1. Records shall be typed or legibly handwritten and shall include as a minimum the following:

a. A report of the original complaint and/or petition and an appropriate social study.

b. Copies of orders of the court regarding the child and family.

c. Individual case plans with time frames where appropriate.

d. Youth record fact sheet containing the following information: child’s full name; date and place of birth; sex; religion of parents and child; parents’ full names including mother’s maiden name; address, dates and place of marriage or divorce; if deceased, date, place and cause of death; names, addresses and birth dates of other children in the family; names and addresses of near relatives; appropriate medical records.

e. Dates of casework visits or contact with child and family. Summary reports of child’s progress under care, completed at least semiannually.

f. School reports, including grades, progress reports, and social and psychological reports if available and appropriate.

g. Reports of psychological tests or psychiatric examinations and follow-up treatment, if available.

h. Family financial report where appropriate.

i. Discharge summary and order for discharge.

j. Correspondence.

C. Case Record Contents for Youth Under Court Jurisdiction in Out-of-Home Placement

Case records for youth in out-of-home placements shall include the same items as indicated for youth placed in their own home with the following additions:

1. Individual case plans shall, where appropriate, include:

a. Description of type and appropriateness of the placement.

b. Action steps and goals expected to be accomplished by the agency.
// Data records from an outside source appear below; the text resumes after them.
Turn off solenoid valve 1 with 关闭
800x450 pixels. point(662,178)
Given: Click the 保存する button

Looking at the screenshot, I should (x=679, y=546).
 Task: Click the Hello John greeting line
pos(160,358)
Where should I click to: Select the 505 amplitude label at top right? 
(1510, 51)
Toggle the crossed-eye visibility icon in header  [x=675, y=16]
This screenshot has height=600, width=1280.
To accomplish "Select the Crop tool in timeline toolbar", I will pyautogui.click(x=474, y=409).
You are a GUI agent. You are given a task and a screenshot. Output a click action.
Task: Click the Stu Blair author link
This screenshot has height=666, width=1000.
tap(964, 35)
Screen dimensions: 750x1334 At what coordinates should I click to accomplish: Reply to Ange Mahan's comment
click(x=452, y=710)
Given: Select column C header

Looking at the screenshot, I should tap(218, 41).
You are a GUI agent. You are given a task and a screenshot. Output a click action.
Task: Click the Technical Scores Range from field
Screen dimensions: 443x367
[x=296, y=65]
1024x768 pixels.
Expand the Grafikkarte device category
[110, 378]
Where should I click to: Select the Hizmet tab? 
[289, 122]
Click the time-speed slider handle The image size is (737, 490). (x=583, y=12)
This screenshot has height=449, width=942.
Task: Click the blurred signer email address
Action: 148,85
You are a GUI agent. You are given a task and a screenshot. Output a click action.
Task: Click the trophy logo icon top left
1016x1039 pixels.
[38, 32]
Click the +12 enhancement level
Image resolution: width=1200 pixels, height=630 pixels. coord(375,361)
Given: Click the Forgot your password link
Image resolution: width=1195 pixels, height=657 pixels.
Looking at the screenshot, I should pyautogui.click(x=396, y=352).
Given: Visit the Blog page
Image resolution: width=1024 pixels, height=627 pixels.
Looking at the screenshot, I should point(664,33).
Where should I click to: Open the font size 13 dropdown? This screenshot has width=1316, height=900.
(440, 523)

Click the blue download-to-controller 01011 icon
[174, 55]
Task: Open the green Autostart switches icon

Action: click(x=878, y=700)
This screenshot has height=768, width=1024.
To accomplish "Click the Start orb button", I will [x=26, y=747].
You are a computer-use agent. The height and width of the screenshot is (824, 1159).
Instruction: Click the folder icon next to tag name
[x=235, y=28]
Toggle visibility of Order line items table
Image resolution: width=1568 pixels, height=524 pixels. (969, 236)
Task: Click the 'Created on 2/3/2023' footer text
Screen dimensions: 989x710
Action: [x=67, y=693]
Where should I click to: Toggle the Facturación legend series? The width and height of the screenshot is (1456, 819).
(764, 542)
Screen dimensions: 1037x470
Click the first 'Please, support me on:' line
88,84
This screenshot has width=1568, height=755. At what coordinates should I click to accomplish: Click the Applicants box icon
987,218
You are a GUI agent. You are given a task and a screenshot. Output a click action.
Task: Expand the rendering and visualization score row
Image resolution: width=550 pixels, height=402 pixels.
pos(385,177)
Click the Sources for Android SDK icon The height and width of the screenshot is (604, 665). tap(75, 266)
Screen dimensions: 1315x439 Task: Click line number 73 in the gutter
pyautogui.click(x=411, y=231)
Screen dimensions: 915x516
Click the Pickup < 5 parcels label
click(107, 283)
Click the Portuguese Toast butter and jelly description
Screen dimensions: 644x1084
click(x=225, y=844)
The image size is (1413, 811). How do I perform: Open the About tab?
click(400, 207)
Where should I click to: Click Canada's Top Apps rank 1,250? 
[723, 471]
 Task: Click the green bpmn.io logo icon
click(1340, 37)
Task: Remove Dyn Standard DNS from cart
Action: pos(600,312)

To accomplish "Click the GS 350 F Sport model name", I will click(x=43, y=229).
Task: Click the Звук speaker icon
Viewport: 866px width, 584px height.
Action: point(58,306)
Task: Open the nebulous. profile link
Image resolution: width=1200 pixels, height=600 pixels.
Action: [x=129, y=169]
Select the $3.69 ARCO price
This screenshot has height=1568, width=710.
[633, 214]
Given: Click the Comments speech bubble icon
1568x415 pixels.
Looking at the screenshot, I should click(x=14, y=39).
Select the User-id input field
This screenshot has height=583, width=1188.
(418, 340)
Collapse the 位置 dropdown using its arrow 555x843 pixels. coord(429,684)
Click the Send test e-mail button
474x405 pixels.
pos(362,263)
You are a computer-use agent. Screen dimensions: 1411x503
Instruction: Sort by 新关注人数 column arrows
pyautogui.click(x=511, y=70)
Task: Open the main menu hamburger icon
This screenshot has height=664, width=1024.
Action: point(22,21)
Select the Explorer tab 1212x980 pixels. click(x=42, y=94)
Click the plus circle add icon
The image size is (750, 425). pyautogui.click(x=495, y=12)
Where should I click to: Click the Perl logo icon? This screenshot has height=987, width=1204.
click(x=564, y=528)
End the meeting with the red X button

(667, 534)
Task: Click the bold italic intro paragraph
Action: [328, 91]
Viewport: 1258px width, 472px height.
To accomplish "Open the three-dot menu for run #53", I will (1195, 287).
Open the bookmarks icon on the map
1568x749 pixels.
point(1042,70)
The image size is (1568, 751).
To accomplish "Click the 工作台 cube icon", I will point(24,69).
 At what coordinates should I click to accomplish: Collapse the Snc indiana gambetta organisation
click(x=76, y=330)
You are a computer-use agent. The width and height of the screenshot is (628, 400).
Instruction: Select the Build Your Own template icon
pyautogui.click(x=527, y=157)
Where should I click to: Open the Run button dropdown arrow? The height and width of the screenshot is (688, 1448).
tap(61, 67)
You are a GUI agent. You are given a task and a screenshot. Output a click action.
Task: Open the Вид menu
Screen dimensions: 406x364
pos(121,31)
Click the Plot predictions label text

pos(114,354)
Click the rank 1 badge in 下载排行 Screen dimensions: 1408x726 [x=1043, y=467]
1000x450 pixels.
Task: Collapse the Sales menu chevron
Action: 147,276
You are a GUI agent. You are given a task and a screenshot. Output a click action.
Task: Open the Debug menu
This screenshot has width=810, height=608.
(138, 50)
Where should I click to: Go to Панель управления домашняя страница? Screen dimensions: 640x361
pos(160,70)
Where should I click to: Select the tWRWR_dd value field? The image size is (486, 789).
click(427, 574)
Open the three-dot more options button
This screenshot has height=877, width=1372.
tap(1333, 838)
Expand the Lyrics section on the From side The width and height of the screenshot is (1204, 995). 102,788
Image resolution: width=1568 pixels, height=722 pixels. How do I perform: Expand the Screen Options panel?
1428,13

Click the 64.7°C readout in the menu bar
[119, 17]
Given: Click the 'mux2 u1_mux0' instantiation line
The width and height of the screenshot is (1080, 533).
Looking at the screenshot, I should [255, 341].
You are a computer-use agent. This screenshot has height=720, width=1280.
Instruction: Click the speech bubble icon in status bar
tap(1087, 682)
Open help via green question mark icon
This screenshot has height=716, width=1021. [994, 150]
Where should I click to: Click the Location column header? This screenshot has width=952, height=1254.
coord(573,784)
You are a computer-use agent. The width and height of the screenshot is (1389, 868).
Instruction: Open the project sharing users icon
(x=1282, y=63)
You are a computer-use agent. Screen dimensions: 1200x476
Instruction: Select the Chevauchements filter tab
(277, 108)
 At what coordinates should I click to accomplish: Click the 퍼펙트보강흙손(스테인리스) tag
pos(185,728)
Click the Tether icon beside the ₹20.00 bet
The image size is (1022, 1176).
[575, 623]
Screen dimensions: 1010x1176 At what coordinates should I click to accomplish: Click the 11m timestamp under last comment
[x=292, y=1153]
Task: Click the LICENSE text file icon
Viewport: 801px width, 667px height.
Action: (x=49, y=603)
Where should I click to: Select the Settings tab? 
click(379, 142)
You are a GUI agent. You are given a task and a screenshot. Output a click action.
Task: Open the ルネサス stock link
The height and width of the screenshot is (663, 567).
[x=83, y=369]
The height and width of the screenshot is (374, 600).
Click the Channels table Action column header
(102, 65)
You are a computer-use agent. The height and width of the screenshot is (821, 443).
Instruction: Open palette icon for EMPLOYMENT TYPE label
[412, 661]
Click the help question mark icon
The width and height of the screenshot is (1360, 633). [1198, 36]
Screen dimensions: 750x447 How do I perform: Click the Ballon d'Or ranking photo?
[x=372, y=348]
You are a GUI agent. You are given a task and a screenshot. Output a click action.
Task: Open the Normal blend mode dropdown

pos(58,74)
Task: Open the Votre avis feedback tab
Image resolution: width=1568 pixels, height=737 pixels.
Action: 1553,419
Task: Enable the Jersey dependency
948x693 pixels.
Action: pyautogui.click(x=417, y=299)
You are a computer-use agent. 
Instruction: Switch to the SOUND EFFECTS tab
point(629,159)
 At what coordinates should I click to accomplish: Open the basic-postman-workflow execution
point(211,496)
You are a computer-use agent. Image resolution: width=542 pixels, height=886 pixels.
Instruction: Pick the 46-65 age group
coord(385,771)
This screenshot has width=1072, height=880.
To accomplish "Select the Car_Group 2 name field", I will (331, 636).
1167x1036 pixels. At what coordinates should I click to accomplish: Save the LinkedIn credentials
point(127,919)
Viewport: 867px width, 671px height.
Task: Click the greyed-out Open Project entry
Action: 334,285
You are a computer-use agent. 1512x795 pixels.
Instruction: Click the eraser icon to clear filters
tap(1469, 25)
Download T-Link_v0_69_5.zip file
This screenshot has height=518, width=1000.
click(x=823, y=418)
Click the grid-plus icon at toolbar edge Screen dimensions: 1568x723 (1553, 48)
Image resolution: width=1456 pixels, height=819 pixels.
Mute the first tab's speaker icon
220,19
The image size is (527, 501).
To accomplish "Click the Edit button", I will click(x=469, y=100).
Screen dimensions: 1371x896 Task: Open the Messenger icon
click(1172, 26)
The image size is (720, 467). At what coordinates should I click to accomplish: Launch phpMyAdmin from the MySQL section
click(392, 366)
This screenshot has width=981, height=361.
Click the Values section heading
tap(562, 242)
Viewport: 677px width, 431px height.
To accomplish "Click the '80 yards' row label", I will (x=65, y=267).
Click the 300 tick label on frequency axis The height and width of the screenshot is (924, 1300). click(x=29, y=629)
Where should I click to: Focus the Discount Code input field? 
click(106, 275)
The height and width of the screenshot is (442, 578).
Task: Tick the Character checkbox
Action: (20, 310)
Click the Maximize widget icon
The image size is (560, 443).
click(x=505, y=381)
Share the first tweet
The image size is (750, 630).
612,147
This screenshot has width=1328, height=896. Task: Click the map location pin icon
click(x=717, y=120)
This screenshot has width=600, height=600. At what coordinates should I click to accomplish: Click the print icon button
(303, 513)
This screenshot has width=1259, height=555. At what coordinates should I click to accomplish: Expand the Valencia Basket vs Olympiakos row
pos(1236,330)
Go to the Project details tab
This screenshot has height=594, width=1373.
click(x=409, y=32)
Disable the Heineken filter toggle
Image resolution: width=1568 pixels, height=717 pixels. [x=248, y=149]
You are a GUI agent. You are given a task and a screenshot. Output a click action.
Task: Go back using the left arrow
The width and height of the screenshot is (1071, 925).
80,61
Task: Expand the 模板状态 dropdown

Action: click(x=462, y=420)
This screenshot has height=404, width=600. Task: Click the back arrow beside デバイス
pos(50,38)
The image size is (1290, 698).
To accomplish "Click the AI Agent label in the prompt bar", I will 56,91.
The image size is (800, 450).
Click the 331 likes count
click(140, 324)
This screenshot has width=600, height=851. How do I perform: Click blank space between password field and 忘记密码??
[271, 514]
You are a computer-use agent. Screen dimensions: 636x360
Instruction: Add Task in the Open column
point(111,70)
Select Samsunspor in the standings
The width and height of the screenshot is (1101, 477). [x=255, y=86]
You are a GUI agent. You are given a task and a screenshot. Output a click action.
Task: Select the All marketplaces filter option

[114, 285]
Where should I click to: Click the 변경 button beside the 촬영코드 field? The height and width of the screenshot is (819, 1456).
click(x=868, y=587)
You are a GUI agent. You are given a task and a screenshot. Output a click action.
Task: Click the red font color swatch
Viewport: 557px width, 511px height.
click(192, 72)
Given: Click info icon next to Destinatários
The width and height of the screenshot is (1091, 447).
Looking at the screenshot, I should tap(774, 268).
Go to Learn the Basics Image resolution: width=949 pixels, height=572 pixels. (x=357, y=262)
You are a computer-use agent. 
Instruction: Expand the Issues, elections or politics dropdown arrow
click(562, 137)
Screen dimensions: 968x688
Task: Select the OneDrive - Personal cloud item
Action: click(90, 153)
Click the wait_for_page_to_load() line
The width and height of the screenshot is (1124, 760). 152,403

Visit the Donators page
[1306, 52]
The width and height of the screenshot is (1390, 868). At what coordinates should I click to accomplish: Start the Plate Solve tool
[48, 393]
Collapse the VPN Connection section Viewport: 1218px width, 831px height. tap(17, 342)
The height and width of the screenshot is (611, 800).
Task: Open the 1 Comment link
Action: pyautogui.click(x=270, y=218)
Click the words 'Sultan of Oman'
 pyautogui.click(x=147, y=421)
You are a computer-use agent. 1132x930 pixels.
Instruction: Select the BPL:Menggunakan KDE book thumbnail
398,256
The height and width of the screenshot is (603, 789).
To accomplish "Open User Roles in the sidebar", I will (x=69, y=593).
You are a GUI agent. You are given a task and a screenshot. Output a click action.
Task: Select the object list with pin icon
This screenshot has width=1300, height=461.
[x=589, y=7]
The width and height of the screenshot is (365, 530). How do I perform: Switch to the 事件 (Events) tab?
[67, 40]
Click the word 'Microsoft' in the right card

c. Action steps and goals expected to be accomplished by the parents.

d. Action steps and goals expected to be accomplished by the child.

e. Action steps and goals expected to be accomplished by the court worker.

f. Plan for assuring proper care (supervision; review).

g. Plan for regular and frequent visitation between child and parents unless such visits, even if supervised, would not be in the best interest of the child.

h. Time frames for accomplishing elements of the case plan.

2. Record of youth’s placements. Name of place, beginning and ending dates of residence.

3. Documentation of emergency medical care authorization.

4. Health record, which includes:

a. Medical history.

b. Documentation of current and prior immunizations.

c. Dental information.

5. Medicaid approval.

6. Governmental benefits and parental support information.

7. Foster care termination summary or residential agency summary.